On the convective Brinkman-Forchheimer equations (2412.20940v1)

Abstract: The convective Brinkman--Forchheimer equations or the Navier--Stokes equations with damping in bounded or periodic domains $\subset\mathbb{R}^d$, $2\leq d\leq 4$ are considered in this work.
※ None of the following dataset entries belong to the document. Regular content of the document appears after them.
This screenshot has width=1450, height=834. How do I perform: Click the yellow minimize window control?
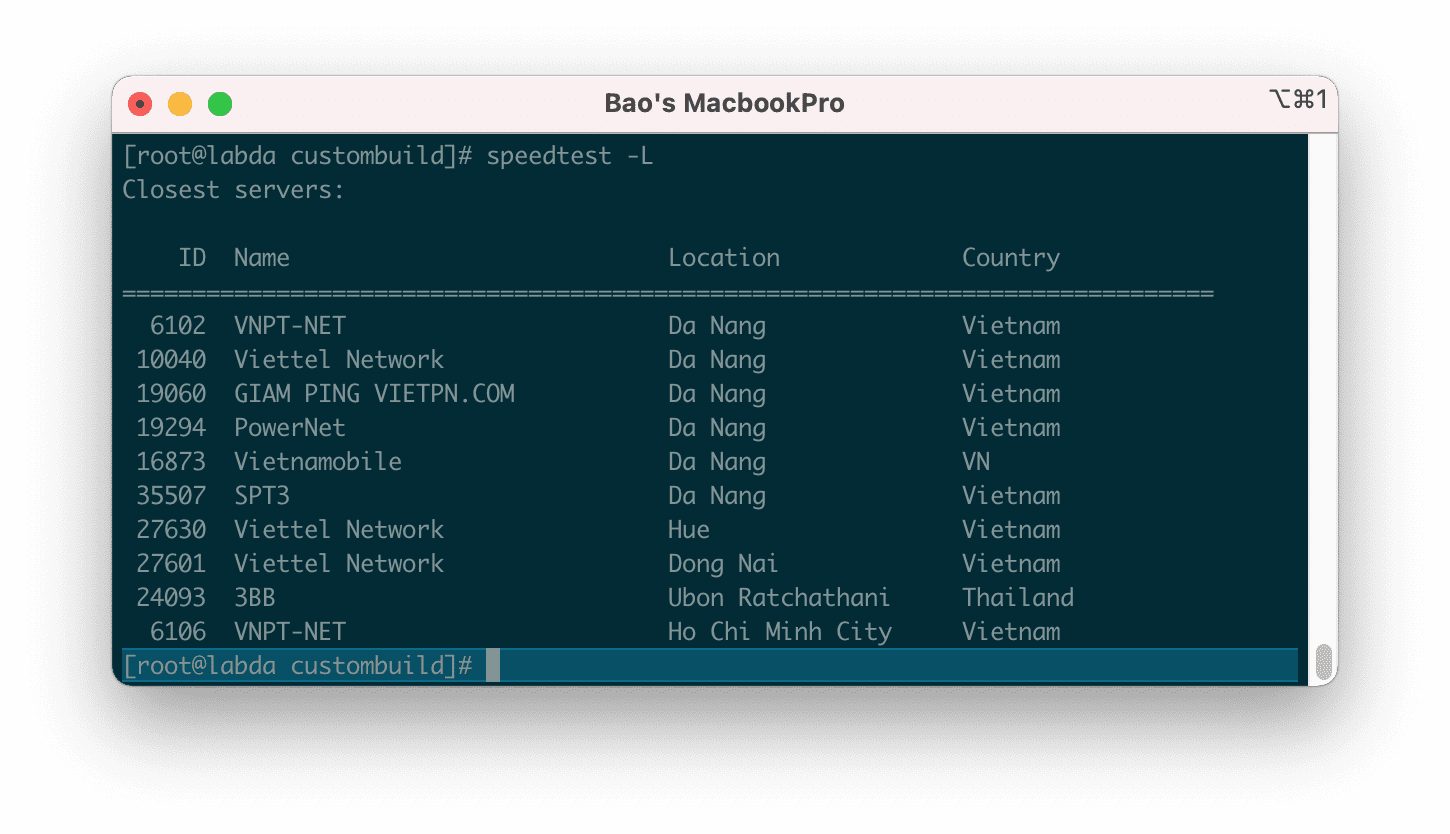[179, 103]
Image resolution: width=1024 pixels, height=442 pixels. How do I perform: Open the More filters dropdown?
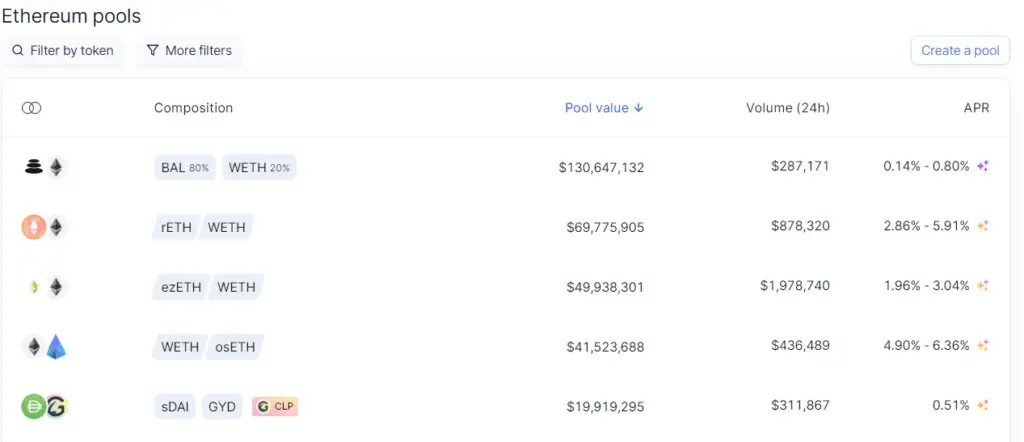click(x=189, y=51)
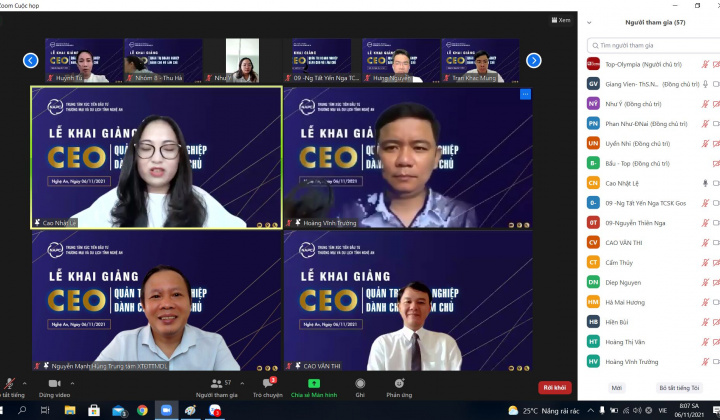Click the red Rời khỏi leave button
720x420 pixels.
(x=555, y=387)
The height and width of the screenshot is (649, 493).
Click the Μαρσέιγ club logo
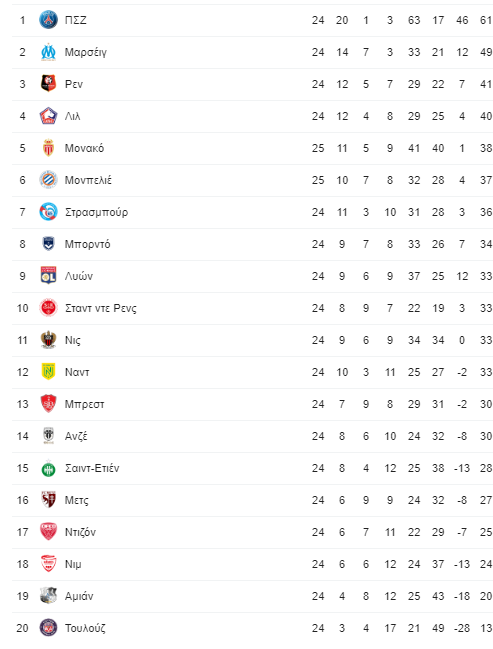48,52
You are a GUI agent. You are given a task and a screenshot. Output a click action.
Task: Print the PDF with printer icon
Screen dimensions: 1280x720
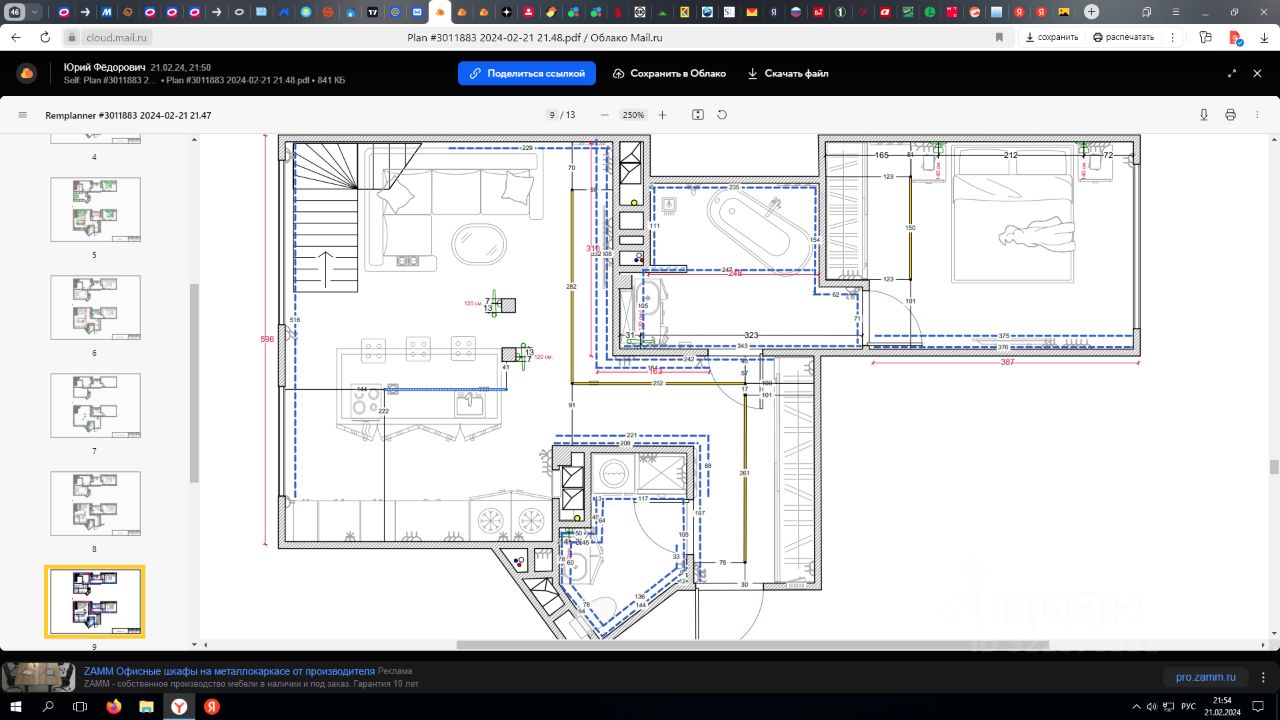tap(1230, 115)
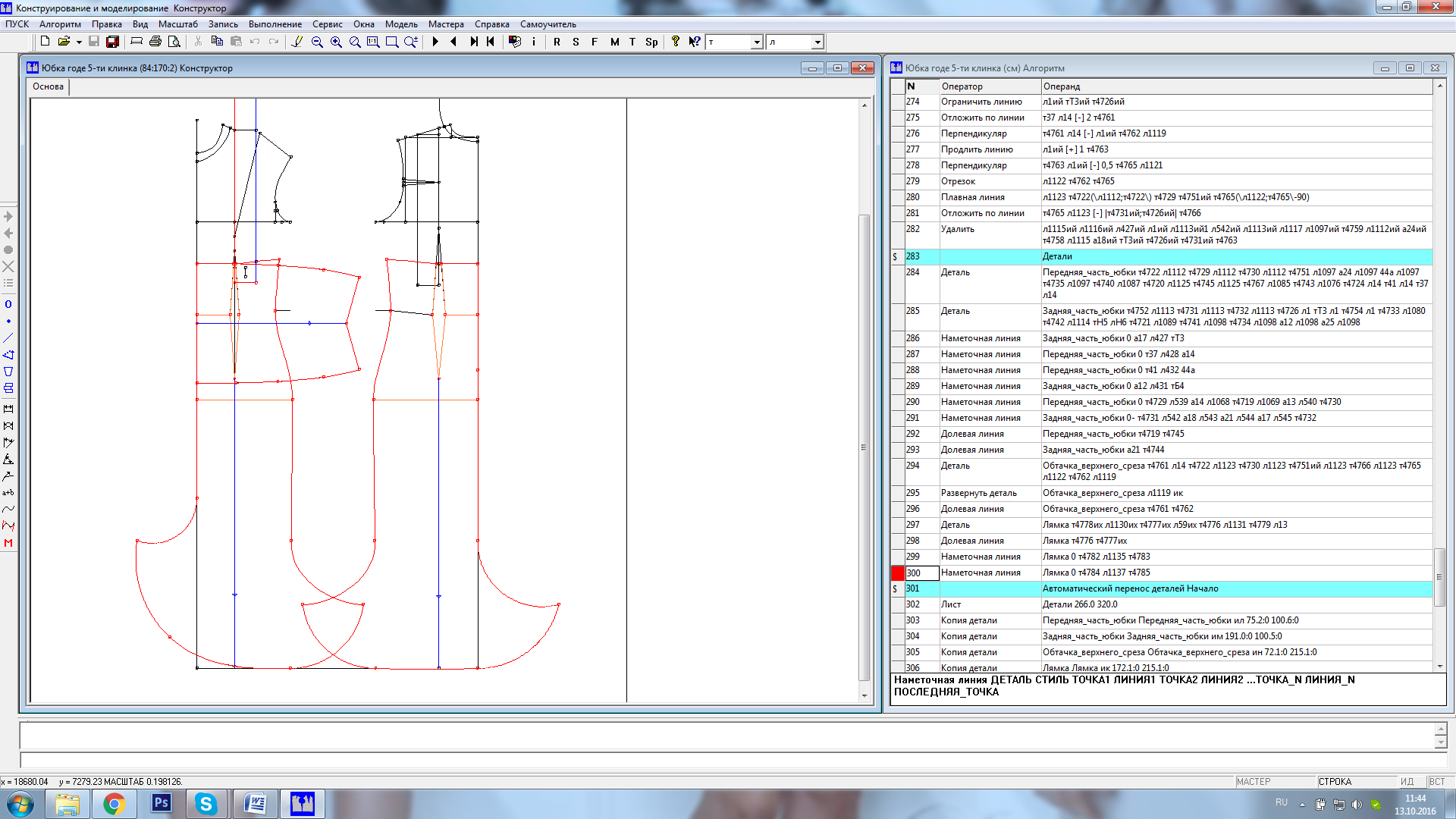This screenshot has width=1456, height=819.
Task: Select the a+b tool in left sidebar
Action: point(8,492)
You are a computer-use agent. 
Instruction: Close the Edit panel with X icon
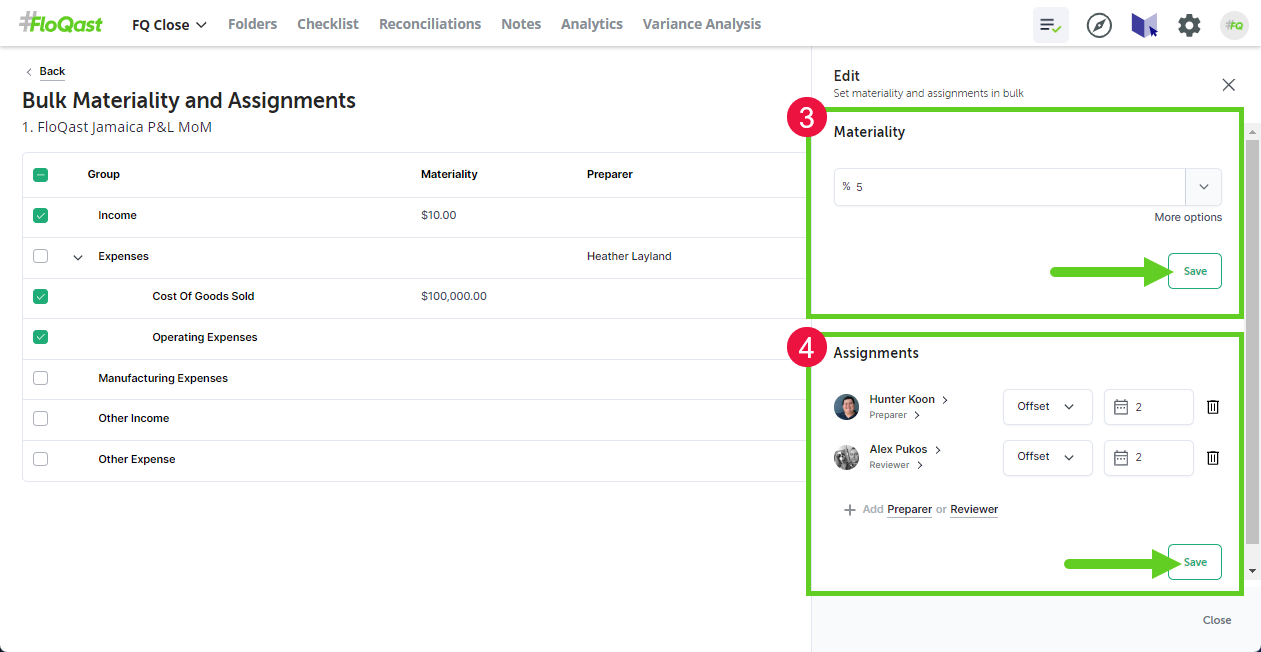(x=1228, y=85)
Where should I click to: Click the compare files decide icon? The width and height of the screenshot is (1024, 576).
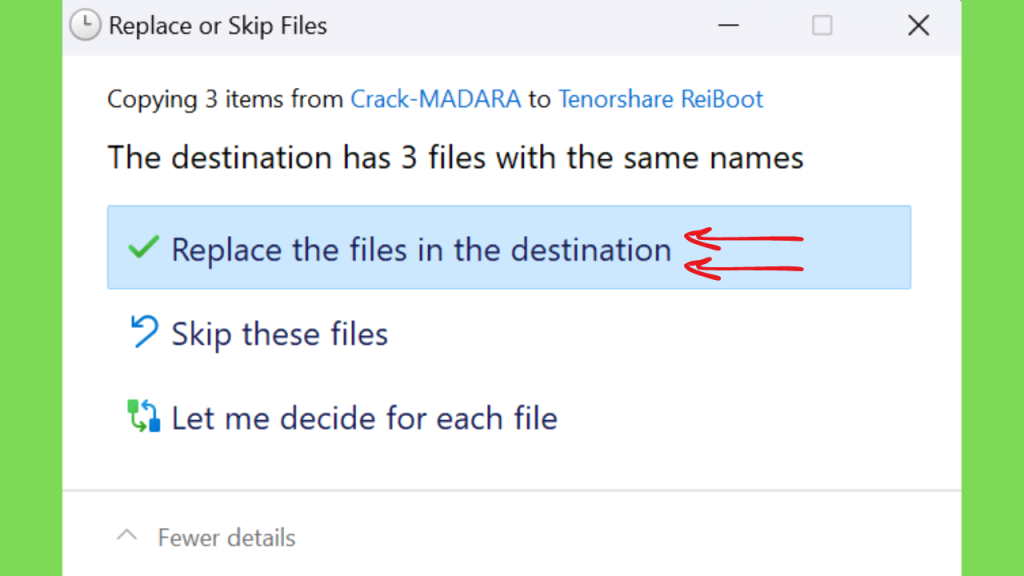click(x=144, y=416)
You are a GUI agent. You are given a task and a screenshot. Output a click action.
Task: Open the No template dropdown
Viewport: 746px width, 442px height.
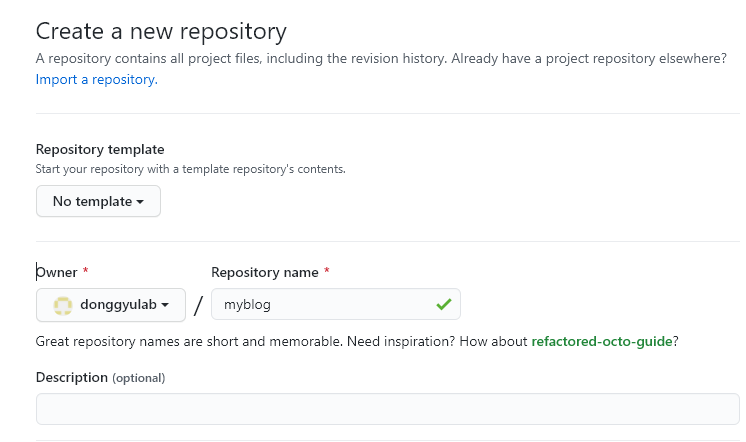coord(98,201)
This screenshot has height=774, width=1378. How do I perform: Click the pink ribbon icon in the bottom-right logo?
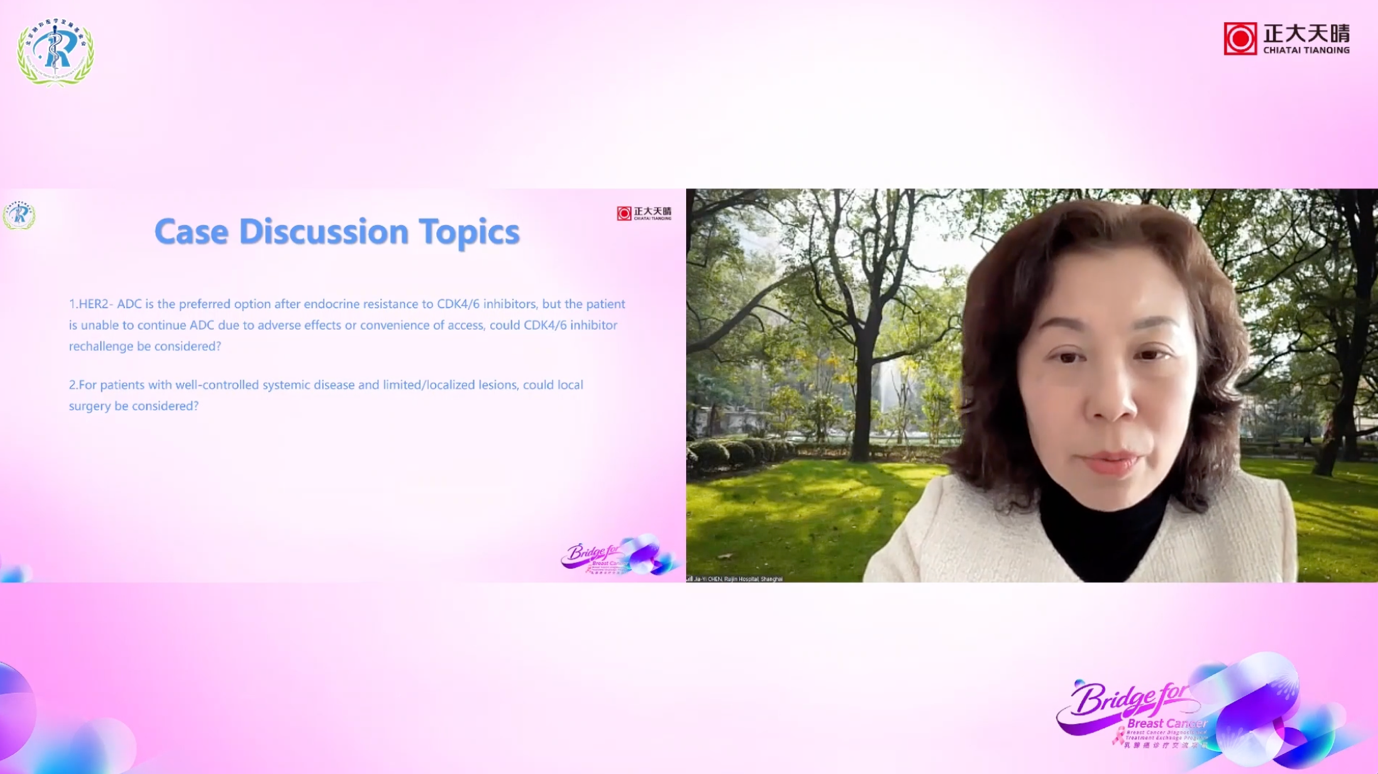tap(1119, 737)
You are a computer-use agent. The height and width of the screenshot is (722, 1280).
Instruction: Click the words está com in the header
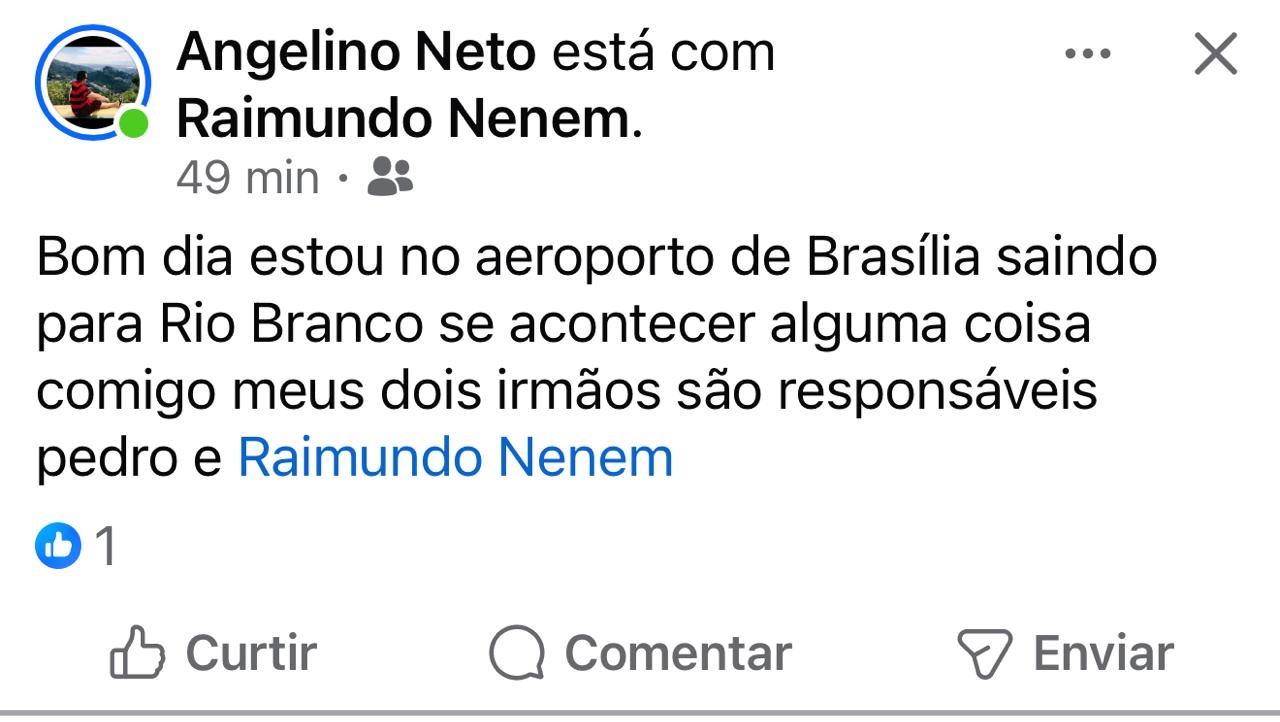[663, 52]
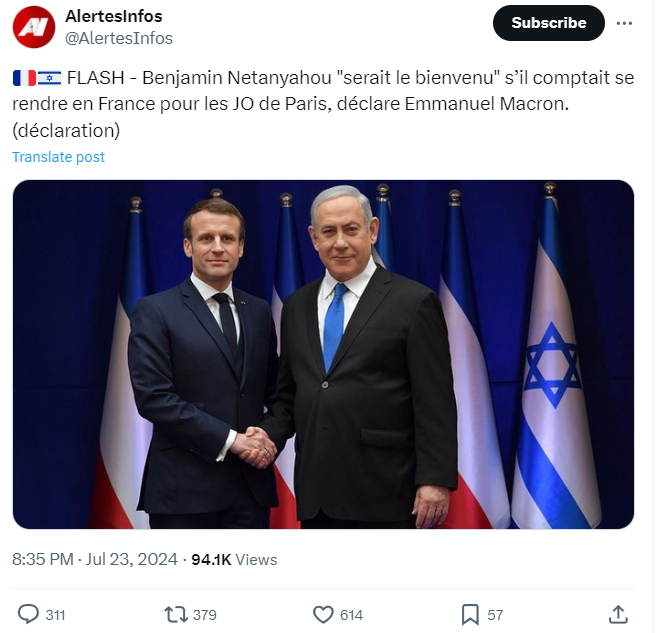Click the Translate post link
The width and height of the screenshot is (657, 633).
[x=58, y=157]
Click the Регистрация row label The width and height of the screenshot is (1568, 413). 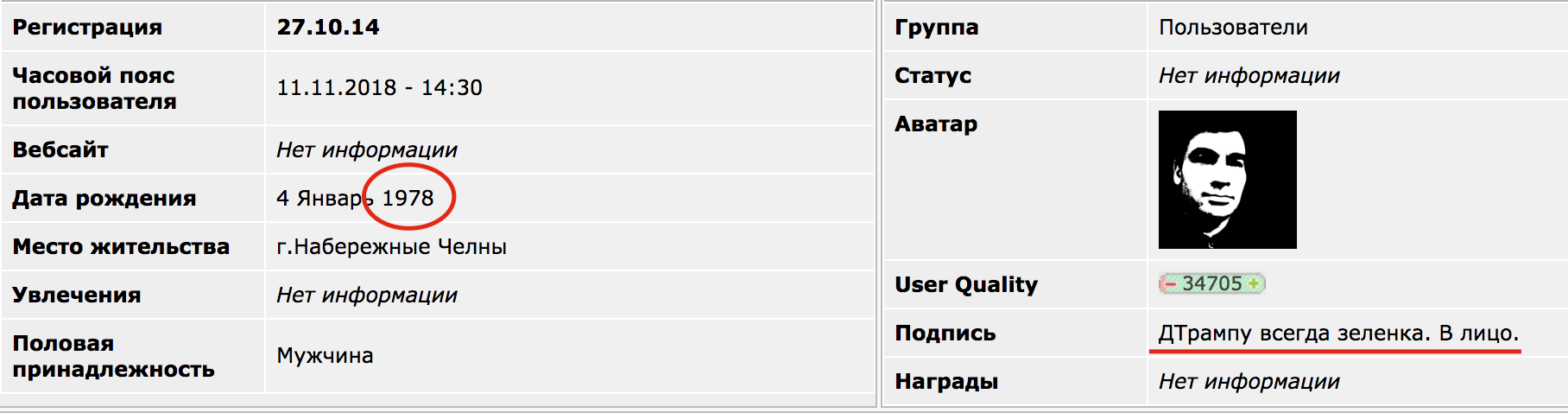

The existence and uniqueness of a global weak solution in the Leray-Hopf sense satisfying the energy equality to the system: $$\partial_t\boldsymbol{u}-\mu \Delta\boldsymbol{u}+(\boldsymbol{u}\cdot\nabla)\boldsymbol{u}+\alpha\boldsymbol{u}+\beta|\boldsymbol{u}|^{r-1}\boldsymbol{u}+\nabla p=\boldsymbol{f},\ \nabla\cdot\boldsymbol{u}=0,$$ (for all values of $\beta>0$ and $\mu>0$, whenever the absorption exponent $r>3$ and $2\beta\mu \geq 1$, for the critical case $r=3$) is proved. We exploit the monotonicity as well as the demicontinuity properties of the linear and nonlinear operators and the Minty-Browder technique in the proofs. Finally, we discuss the existence of global-in-time strong solutions to such systems in periodic domains.